Приведем последнюю обширную цитату из Н. Чуковского: «Серго Куртикидзе был сосед Стенича по коммунальной квартире, и Стенич создал о нем один из своих блистательнейших мифов. Я никогда не видел Серго Куртикидзе, но точно знал, что он скажет и что он сделает при тех или иных обстоятельствах. Стенич вылепил из него образ по-гоголевски отчетливый и яркий. <…> помню только, что Куртикидзе хоронил свою скончавшуюся тещу по православному обряду, и отпевал ее сам архиерей; на поминках тоже присутствовал архиерей, и потом Серго Куртикидзе говорил Стеничу: — Этот архиерей такой интеллигентный человек: прекрасно ко мне относится. С тех пор весь круг знакомых Стенича стал употреблять слово “интеллигентный” в том смысле, который ему придал Серго Куртикидзе». Примечательно, что в приведенной цитате трудно отличить реальность от вымысла.

Подобный тип поведения связан с обэриутами. Разумеется, обэриуты его развили, придали своим выходкам характер не только дурачества, но и нередко — тотального абсурда. Здесь, прежде всего, мы должны говорить о Введенском, Хармсе и Олейникове. Последний в строгом смысле обэриутом не был, однако дружил с названными поэтами. Вагинова, который быстро отпал от объединения, и Заболоцкого мы должны исключить из нашего рассмотрения. И. Бахтерев проницательно писал о Заболоцком, что ему «было не только чуждо, глубоко отвратительно» актерство в жизни58. В этом смысле чрезвычайно характерна приведенная мемуаристом история о том, как обэриуты посетили Клюева (поведение которого тоже было подчеркнуто семиотично) и Заболоцкий сказал поэту: «...На кой черт вам весь этот маскарад?»59.

Вновь обратим внимание на внешний вид поэтов. Облик Хармса запомнился многим мемуаристам. Известны характерные детали его одежды: гольфы, длинный сюртук, труба, трость и др. Вообще, сопоставление поэта с денди как культурной категорией напрашивается, и здесь мы должны отослать читателя к статье М. Мейлаха «Даниил Хармс: последний петербургский “денди” (заметки к теме)», которую уже цитировали.
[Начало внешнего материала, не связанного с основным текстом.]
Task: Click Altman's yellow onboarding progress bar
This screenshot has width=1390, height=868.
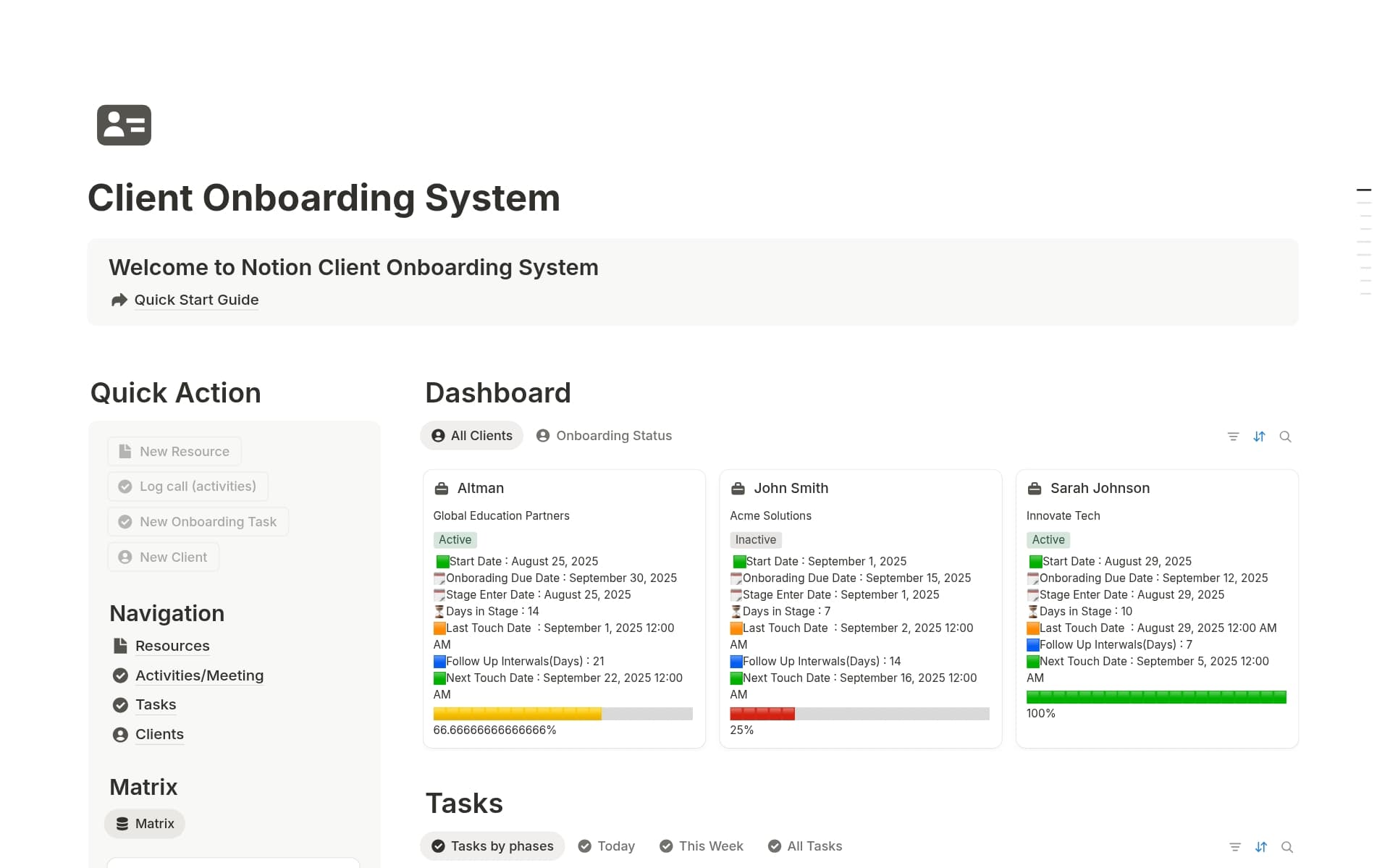Action: click(517, 714)
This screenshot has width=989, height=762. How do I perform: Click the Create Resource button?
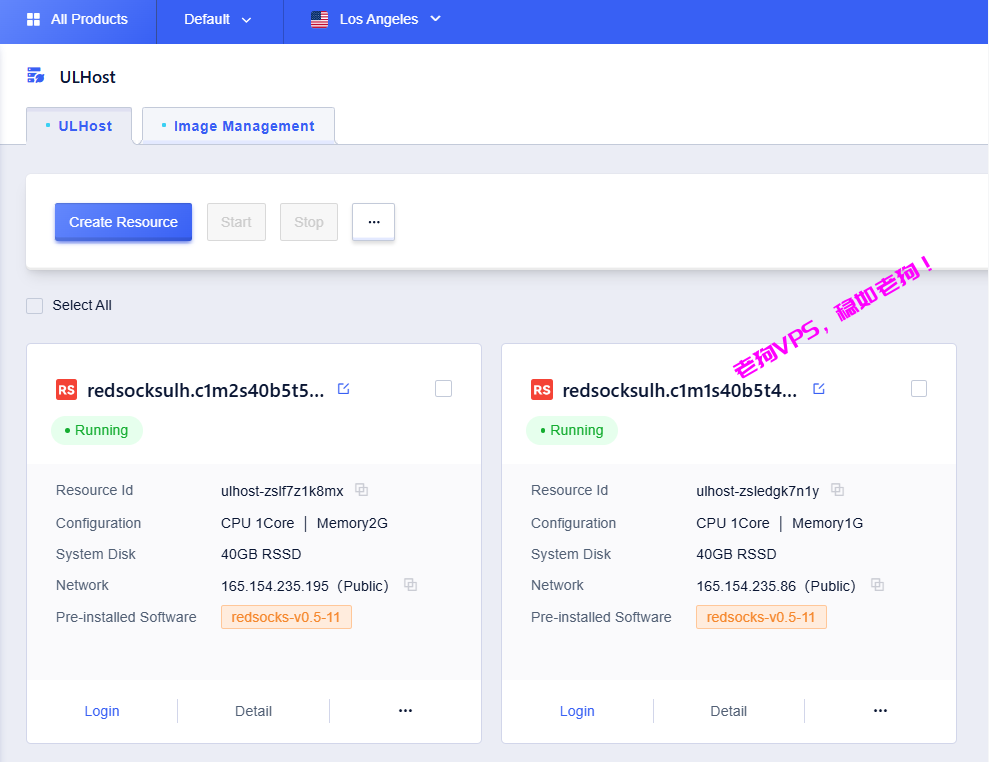coord(123,222)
Вс. Петров так вспоминал свою первую встречу с Хармсом в ночном трамвае весной 1933 г.: «...на площадку вскочил высокий молодой человек необычного вида. Он был в котелке, каких тогда решительно никто не носил, и показался мне элегантным на иностранный лад, несмотря на довольно поношенное и потрепанное пальто.

Моя спутница приветливо улыбнулась ему. Он снял котелок и с несколько аффектированной учтивостью поцеловал ее руку. Время было хамоватое, и мало кто целовал тогда руки дамам, особенно в трамвае. Мы с молодым человеком обменялись сдержанными полупоклонами, и он прошел в вагон»60.
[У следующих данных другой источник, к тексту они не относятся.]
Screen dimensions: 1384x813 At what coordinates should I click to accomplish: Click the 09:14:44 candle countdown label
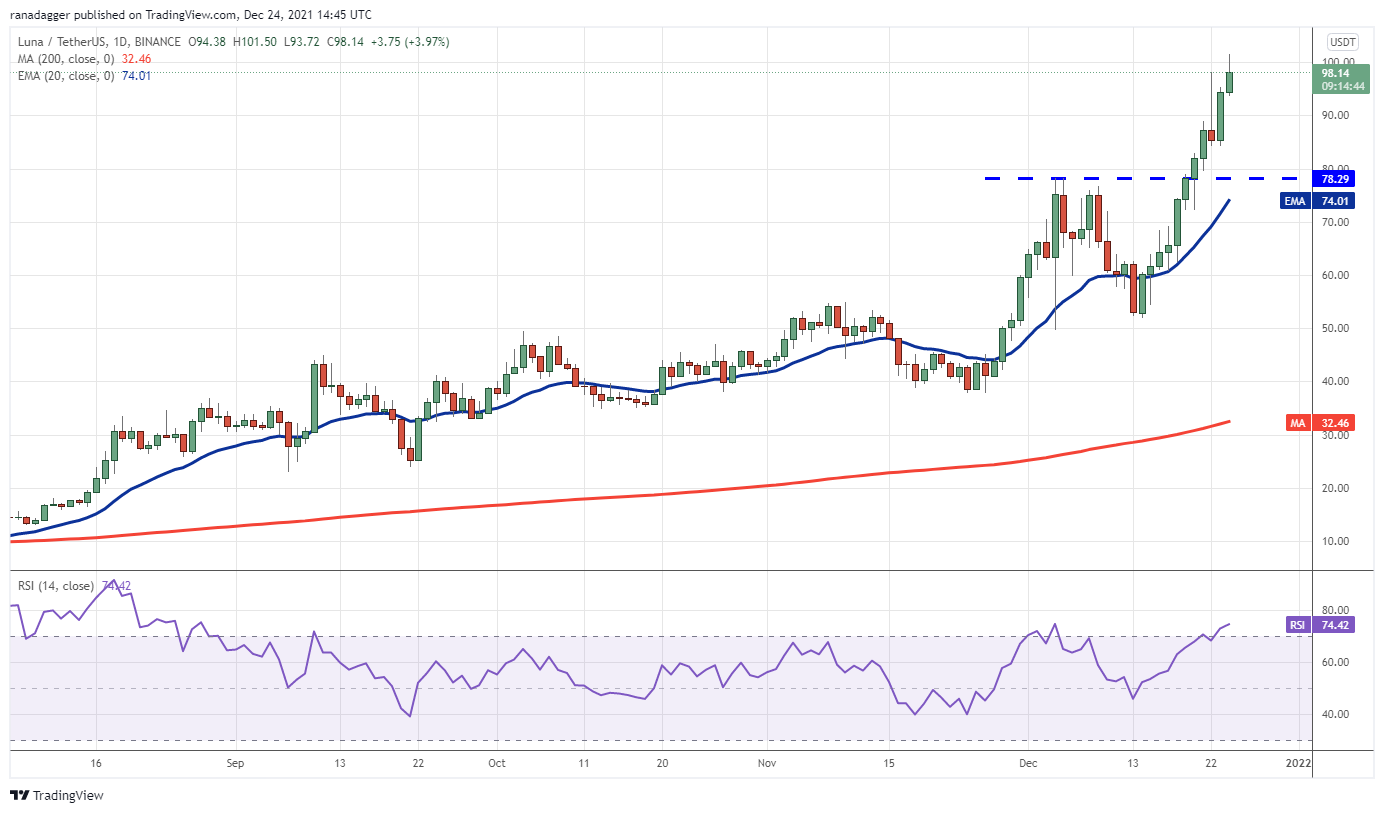pos(1341,86)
Другой современник, Г.Н. Матвеев, вспоминал: «Когда я первый раз пришел к Даниилу, он, взглянув на мой костюм, сказал: “плохой”, вынул из комода лучший, сказал: “Носи на здоровье....”»61.

Приведем, наконец, выдержку из воспоминаний Л. Жуковой, из которой видно, что Хармс хотя и мог напоминать Стенича, но все же сильно от него отличался: «Он не только взял себе англизированный псевдоним, отказавшись от своей фамилии Ювачев, он и одевался, как “денди лондонский”. Этих настоящих денди он никогда не видел — пришлось самому придумать себе нечто “лондонское”. Он носил короткие серые гольфы, серые чулки (увы, из грубой вигони), серую большую кепку. То и дело он прикладывал к этой кепке пальцы, когда здоровался с встречными столбами. Он почему-то здоровался со столбами. И делал это с той важной серьезностью, которая не позволяла никому из нас хмыкнуть...».

Как мы видим, прагматика поведения Хармса в данном отрывке предстает как подчеркнуто игровая, и в этом контексте его дендизм может восприниматься не как своего рода оппозиция к социальным процессам, а как часть игрового начала, которое, впрочем, можно рассматривать как своеобразное сопротивление происходящему в обществе.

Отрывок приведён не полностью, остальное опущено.